Five young men sat across the table in the quiet cafeteria, telling me about their travails on the street. All had fallen prey to drugs and gangs. Most had spent time in jail. Now freed, they are eager to start their lives over, on a good path…and this place, Neighborhood House, is their ticket out.

Yesterday I spent the day in Saginaw, hearing stories I’d only read about in newspapers and magazines, meeting people in the flesh with big hearts and earnest eyes. I realized how perilous our paths can be – born into one family or another, our chances at success are carved for us almost at birth.

At the end of the day, these young men gathered to welcome van-loads of precious children, brought to “The Neib” after school for a hot meal, homework help and camaraderie in the gym – an attempt to steer their paths away from danger. These young men are their role models, their mentors, and by giving back, the young men hope to blaze a new path in a new direction.

The neighborhood around Neighborhood House, run by Lutheran Social Services of Michigan, a Your People client, is clean and sparse, with empty lots and houses that have stood witness for many, many years. Nearby, a new development of unsubsidized three-bedroom family homes are occupied and teeming with new life. Miss Yvonne, the director of Neighborhood House, provides a place to go and loving guidance to young people who she believes can do and be anything.

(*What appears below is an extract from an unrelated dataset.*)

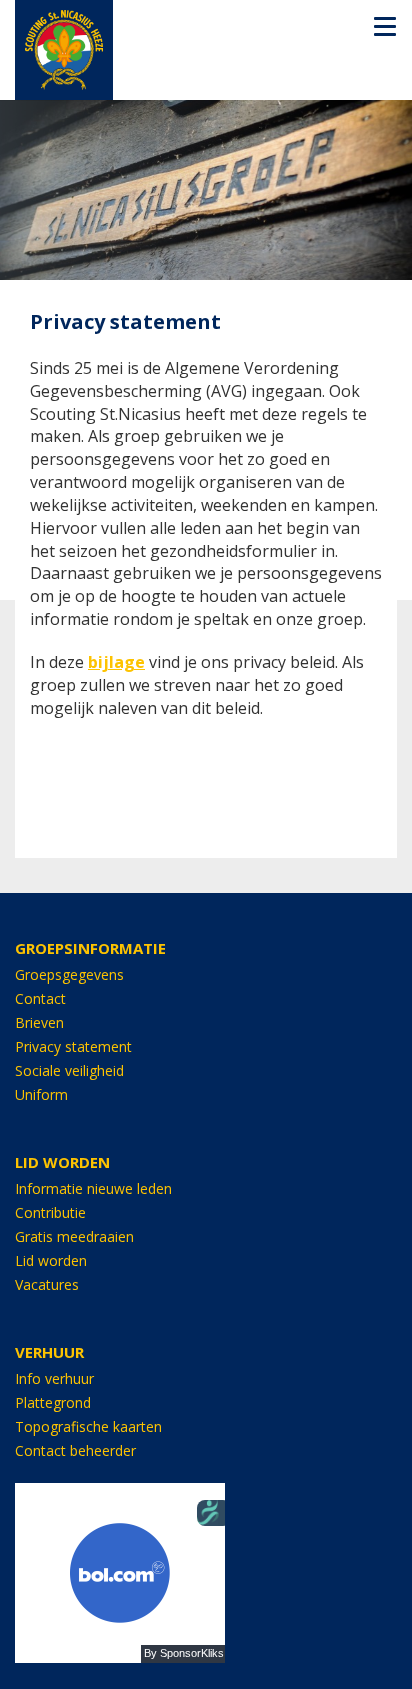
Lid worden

How lucky am I that this is part of my daily work?

And how lucky am I that I was born into a different family and community, without the immense challenges that Daniel and MC and Apollo and Ronnie face? Or sweet young Veronica and Anaya, in their pink heart-decorated clothing and eager smiles?

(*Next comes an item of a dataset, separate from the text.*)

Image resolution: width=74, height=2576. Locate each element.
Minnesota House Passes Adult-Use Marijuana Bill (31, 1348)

As I drove away late in the day, I was grateful in a way I never had been for my upbringing. I never had to worry about…anything. My parents gave me everything and even without the everything part, I still had everything.

Of course, I never really knew it until faced with a different kind of childhood, like I saw yesterday.

My parents guided me to study and become educated. It was never a question that I would go to college; and it was never a question that I’d have to scrounge up money to pay for it.

All the obstacles and barriers that many Americans face were removed before I knew they existed. How lucky. How fortunate. How spoiled.

The immense gratitude that I have for the path I was put on from birth is indescribable. We are mere miles apart but worlds different – and yet, at the core, we are exactly the same.

Hearts beating, dreams spinning in vibrant colors, passion and love and desire to be loved all the same. 

That’s the thing: we live in a family of human beings, of souls that are identical in makeup and ability, and yet but for the grace of God, one of us walks through so many open doors and another flinches at the slamming of every door in his face.

I was embarrassed that I did not know so many employers won’t hire someone with a felony on their record. These earnest young men – who will give them a chance? Don’t they deserve everything I’ve had the opportunity for, too?

Of course they do.

Where is the humanity in humanity? The coming-together of hearts and minds, to make sure all doors are open in all directions, like Abraham’s tent?

My twentysomething idealistic zeal reared its ugly head yesterday because I have always believed – and I still do today – that all people deserve chances. We all make mistakes, but our communities of origin determine whether they brand us for life or can be neatly tucked away in obscurity so no one else sees.

Today, I walk into my daily work with new eyes. I’ve always been dedicated to a path of making the world better, a higher purpose driving my work. Even moreso now. If I can do anything to make a difference for people who need it, you better believe I will make that top priority.